* [Directions]
Please report how many lines in the data below contain "computer". Nothing besides the number should be written.

(Stored items)
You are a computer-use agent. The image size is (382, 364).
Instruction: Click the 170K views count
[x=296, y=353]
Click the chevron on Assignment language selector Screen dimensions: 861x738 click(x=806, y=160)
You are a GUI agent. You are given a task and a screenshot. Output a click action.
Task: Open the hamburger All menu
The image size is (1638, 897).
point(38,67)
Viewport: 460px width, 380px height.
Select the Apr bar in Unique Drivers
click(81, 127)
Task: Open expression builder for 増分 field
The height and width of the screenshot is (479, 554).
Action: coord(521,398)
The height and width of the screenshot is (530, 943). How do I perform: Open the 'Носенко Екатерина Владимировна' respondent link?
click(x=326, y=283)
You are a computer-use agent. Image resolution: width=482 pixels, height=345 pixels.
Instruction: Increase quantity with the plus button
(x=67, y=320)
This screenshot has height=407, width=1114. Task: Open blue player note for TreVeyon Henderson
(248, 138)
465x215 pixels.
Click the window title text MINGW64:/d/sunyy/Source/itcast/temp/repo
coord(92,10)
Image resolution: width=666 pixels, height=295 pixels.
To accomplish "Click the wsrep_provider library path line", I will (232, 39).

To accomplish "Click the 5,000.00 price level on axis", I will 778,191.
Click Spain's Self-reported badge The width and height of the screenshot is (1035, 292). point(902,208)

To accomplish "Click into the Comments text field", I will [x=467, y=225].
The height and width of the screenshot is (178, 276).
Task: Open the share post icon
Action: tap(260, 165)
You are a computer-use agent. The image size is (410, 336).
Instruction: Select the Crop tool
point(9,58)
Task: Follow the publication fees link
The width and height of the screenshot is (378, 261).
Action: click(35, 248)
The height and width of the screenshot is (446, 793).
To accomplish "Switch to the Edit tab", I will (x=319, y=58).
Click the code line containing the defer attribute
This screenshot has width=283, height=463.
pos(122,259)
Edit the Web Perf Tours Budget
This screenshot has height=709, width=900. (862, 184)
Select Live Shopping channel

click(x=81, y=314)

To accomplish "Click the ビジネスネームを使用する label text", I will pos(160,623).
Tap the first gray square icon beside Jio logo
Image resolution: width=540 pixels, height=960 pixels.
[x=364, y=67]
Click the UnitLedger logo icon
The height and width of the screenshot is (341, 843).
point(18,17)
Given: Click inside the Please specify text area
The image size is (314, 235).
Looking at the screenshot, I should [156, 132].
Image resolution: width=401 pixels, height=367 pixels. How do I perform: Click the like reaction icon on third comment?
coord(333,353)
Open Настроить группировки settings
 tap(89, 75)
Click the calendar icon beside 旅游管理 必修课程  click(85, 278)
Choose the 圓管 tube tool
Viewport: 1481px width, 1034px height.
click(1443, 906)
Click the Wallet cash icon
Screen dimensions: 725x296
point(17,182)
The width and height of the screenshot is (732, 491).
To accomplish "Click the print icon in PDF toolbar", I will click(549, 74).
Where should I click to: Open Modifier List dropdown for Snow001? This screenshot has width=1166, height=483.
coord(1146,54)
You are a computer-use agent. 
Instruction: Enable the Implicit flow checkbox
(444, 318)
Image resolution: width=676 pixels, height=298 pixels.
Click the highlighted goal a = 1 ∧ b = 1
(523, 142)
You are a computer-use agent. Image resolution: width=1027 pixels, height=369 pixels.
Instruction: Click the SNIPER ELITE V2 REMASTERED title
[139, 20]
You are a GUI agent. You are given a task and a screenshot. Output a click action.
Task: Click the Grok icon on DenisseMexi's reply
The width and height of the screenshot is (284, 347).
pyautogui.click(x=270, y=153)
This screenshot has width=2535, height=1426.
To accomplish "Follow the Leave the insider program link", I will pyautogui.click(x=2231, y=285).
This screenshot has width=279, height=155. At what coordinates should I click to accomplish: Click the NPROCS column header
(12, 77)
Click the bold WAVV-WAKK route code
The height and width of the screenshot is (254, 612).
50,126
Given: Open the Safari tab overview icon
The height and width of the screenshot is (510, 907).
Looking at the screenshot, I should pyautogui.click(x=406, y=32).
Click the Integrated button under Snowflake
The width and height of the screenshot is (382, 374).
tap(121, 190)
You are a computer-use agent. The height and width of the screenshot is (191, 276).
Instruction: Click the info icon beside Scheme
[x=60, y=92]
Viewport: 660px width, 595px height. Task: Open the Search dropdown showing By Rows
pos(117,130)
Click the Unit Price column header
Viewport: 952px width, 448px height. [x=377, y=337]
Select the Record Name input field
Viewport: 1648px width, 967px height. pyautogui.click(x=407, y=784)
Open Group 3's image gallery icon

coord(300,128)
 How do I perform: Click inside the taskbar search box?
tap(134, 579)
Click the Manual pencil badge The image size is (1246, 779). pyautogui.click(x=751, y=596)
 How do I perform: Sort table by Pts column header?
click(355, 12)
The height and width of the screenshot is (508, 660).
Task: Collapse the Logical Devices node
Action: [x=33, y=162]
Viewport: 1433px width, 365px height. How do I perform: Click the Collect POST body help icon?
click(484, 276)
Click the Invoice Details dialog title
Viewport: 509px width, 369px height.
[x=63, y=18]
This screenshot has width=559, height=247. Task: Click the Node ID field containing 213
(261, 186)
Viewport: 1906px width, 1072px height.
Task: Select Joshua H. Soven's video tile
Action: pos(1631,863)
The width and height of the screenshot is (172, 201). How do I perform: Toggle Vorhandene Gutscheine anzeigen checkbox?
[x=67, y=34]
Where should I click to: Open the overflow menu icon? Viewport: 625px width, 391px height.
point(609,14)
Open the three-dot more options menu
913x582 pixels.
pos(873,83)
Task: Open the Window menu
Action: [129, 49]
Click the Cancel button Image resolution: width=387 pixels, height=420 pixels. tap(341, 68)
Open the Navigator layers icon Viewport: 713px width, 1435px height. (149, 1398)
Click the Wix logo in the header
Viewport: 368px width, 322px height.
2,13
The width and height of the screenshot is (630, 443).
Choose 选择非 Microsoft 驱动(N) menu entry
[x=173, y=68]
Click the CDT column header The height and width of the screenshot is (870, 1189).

* [Result below]
6